Os resultados do Orçamento Participativo Jovem (OPJ) são apresentados na próxima segunda-feira. Trata-se de um processo de participação democrática no qual jovens dos 14 aos 30 anos podem apresentar e decidir projetos de investimento público no valor total de 300 mil euros. Hugo Carvalho considera a iniciativa “uma forma de aproximar os cidadãos à política”, no entanto tece críticas a algumas das regras do regulamento da primeira edição.

“Não podemos fazer coisas como dizer nas regras que qualquer ideia que seja apresentada tem que ser implementada pelo Estado ou que uma ideia mesmo sendo a mais votada, mas que vá contra o programa do governo, não pode ser aplicada”, ressalva.

Os motivos que levaram à criação de regras mais apertadas em relação à execução do OPJ são compreensíveis para Hugo Carvalho apesar de defender que “quem dá a ideia para um projeto deve também poder vir a implementá-lo.”

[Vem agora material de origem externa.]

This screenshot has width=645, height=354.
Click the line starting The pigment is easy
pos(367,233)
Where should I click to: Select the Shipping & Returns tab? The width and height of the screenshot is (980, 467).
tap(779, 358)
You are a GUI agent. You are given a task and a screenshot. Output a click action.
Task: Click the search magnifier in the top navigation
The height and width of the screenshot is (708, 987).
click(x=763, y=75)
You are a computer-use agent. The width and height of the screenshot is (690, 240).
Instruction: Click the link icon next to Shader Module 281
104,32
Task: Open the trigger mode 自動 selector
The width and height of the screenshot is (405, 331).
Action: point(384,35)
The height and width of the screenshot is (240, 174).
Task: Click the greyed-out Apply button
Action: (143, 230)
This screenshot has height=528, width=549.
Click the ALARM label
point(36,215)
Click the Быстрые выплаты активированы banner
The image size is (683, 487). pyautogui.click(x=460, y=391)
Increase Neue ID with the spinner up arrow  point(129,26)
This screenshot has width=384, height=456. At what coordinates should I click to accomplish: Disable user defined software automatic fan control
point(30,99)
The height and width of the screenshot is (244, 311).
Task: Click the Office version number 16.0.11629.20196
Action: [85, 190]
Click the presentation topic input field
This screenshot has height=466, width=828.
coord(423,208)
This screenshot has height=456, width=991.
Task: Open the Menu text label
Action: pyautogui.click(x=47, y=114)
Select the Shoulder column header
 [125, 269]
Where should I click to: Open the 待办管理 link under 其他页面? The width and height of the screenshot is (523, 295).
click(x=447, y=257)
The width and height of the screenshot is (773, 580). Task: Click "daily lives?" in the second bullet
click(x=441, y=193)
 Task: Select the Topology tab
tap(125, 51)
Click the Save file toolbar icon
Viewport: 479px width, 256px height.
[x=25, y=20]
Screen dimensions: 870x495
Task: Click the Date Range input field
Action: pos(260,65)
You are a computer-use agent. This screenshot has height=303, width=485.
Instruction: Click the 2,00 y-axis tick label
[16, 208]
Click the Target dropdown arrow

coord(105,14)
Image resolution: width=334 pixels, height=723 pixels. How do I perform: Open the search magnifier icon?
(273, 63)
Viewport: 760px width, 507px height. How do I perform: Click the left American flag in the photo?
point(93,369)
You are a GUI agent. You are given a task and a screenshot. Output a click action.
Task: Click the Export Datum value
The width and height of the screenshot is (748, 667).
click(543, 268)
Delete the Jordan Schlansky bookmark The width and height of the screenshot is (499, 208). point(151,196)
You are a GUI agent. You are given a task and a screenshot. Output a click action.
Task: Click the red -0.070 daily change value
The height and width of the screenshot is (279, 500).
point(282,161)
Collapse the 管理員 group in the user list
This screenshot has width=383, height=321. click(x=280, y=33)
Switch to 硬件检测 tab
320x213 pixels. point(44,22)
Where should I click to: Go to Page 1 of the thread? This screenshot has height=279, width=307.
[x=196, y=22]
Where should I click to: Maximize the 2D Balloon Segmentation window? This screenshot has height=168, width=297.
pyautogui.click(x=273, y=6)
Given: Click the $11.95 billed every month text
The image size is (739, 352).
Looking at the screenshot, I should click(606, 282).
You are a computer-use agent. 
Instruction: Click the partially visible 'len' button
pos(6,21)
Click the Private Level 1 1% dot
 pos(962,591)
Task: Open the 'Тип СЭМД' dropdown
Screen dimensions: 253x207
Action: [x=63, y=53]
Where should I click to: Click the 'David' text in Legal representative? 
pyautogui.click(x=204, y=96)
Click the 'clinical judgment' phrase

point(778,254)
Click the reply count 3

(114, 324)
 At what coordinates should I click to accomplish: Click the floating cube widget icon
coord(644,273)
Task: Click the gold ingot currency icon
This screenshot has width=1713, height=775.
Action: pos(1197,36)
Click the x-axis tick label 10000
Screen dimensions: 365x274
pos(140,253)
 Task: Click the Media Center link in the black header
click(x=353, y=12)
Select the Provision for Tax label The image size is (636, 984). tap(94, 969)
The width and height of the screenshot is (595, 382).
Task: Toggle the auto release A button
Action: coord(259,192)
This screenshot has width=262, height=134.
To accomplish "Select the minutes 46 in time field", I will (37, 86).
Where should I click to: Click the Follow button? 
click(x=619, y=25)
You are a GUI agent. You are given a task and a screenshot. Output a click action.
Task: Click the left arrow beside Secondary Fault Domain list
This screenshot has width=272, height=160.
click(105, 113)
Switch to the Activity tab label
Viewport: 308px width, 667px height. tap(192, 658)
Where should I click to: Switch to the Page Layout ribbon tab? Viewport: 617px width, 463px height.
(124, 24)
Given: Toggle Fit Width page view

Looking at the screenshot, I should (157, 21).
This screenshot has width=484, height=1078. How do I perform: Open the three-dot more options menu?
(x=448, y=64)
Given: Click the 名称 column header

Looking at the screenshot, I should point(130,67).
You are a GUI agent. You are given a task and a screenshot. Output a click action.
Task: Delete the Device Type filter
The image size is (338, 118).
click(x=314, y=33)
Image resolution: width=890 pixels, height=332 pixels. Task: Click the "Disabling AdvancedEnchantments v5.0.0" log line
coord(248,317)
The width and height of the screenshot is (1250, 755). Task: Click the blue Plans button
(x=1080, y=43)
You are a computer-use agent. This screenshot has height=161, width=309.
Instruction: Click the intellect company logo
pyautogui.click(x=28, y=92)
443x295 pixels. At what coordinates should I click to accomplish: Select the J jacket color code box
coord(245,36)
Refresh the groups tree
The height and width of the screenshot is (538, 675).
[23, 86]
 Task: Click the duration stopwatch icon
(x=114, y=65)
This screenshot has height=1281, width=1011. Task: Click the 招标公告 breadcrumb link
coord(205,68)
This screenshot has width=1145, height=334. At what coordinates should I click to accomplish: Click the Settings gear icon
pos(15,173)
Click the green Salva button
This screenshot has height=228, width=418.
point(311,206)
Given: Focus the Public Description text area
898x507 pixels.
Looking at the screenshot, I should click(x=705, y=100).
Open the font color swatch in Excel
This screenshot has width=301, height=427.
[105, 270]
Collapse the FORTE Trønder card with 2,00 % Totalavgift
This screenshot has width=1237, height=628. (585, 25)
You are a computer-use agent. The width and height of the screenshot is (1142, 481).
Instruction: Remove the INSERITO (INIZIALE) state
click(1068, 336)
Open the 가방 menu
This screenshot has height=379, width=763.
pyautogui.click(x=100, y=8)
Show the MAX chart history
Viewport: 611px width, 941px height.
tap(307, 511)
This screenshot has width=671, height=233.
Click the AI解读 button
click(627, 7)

Jovens portugueses ou jovens europeus?

“Eu acho que nós nos sentimos mais europeus do que as gerações anteriores”, afirma Hugo Carvalho que defende que a Europa deve ser não só estudada como experimentada: “A Europa não é uma coisa sobre a qual se possa ler ou ver vídeos no youtube, tem que se experimentar”.

“Multiplicar o financiamento que se dá ao programa Erasmus é o maior investimento que a Europa faz em si própria.”

É nesse sentido que o presidente do CNJ defende um maior financiamento de iniciativas como o programa Erasmus que passou de um “simples programa de mobilidade” para “um programa que tem financiamento disponível para que os jovens possam fazer reformas positivas nos seus países”.

O caminho, garante o presidente do Conselho Nacional de Juventude é investir em linhas de financiamento para projetos com impacto. “Multiplicar o financiamento que se dá ao programa Erasmus é o maior investimento que a Europa faz em si própria”, remata.